Baleen XML

This is an XML format for capturing the results of natural language processing. It is fully described in the Baleen XML schema definition file: baleen.xsd.

The schema is designed so that the most elements are optional, and the format can describe the results at any stage of a text processing pipeline. For instance, a document is valid with just a text element (plain text extraction); with just text and empty sentence elements (sentence segmentation); with text, sentences and empty token elements (tokenization); and with text, sentences and populated tokens (part-of-speech tagging). NLP processes that label spans of text (such as dictionary matching) are supported by the annotation element. An example file in this format is here.
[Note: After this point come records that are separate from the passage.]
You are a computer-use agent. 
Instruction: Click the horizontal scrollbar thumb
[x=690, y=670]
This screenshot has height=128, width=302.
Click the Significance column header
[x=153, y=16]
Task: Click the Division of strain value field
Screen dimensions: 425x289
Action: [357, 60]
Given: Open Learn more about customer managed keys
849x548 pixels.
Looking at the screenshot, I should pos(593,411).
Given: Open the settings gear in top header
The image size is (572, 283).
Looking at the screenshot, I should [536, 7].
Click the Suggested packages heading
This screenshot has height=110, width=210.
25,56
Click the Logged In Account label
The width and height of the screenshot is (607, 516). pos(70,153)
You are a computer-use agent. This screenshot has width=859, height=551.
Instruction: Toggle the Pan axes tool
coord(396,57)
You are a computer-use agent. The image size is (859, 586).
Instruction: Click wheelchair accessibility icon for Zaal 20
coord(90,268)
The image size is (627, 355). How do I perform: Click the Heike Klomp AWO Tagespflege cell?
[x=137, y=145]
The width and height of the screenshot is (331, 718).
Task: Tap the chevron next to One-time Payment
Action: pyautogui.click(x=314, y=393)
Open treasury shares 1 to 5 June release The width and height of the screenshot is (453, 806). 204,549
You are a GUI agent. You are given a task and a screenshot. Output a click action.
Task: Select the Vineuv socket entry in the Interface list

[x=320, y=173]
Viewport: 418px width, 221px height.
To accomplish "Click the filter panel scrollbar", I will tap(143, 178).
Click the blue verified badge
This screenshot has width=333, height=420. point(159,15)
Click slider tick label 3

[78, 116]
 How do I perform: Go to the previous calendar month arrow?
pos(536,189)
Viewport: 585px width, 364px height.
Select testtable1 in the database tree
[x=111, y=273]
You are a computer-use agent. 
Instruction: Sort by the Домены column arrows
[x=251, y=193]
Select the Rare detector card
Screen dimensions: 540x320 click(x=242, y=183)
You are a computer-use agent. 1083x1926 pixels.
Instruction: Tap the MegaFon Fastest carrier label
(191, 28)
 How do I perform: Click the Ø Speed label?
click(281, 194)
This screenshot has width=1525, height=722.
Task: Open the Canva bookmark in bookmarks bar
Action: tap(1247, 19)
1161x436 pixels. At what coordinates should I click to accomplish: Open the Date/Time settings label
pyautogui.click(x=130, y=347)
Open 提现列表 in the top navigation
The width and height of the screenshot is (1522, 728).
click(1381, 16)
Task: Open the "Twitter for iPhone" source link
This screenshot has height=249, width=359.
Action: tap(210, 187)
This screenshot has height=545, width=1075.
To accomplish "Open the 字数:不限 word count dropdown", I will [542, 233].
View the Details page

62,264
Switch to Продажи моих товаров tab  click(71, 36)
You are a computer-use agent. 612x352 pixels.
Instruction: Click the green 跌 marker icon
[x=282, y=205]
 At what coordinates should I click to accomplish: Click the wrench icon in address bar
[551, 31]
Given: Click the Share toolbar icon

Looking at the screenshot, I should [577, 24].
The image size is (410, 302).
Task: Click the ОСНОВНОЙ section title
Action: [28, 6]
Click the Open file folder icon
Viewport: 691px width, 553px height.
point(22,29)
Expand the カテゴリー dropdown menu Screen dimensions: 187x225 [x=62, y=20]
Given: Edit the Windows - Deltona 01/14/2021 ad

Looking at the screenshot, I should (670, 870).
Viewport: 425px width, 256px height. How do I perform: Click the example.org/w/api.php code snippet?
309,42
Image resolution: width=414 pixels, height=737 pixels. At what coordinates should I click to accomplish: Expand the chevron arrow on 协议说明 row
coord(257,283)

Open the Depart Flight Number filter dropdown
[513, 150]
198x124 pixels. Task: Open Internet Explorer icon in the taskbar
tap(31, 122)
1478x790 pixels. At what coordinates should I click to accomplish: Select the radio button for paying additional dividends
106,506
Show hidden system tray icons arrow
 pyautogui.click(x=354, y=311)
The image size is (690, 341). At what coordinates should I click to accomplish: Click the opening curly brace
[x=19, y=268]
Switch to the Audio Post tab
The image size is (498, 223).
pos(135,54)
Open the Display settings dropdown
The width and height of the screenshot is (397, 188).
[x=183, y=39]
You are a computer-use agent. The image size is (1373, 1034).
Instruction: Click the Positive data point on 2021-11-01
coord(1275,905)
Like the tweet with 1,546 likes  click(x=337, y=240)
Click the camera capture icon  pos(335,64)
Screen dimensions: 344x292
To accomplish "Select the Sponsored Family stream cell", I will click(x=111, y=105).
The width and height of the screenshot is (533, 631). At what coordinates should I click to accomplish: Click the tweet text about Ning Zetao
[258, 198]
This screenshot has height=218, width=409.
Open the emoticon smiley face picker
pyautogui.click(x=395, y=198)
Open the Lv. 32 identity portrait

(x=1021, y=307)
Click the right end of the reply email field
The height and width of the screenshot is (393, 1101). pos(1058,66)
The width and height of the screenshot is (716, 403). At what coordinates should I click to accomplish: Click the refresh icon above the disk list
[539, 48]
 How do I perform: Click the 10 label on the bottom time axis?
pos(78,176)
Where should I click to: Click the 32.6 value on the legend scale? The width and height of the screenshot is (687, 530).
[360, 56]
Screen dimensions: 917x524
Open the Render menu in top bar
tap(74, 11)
Parse tree structures are supported by allowing tokens to nest within tokens, so a noun phrase for example can be represented as a single token at the top-level within a sentence, as shown here, where noun and verb phrases are expressed as nested tokens rather than annotations. A factor of the design is that the simple tokens are preserved, so any processes of this type are reversible (or otherwise modifiable).

Dependency grammar parsers are supported by the dependent element.

The annotation elements allow for arbitrary labels to be applied to spans of text that do not necessarily respect the token boundaries. For processes like phrase-chunking, which operate on existing tokenization, it is a matter of choice to record the results as nested tokens or annotations.

The particular examples show here were generated using Baleen, with OpenNLP language parser, WordNet lemmatizer, MaltParser dependency parser and some gazetteers for named entity recognition. The CAS for each processed document was serialized to XMI, and the serialized CAS XSL-transformed to Baleen XML format. Note however, that the XML format itself is independent of the Baleen/Annot8 framework, or any other NLP framework.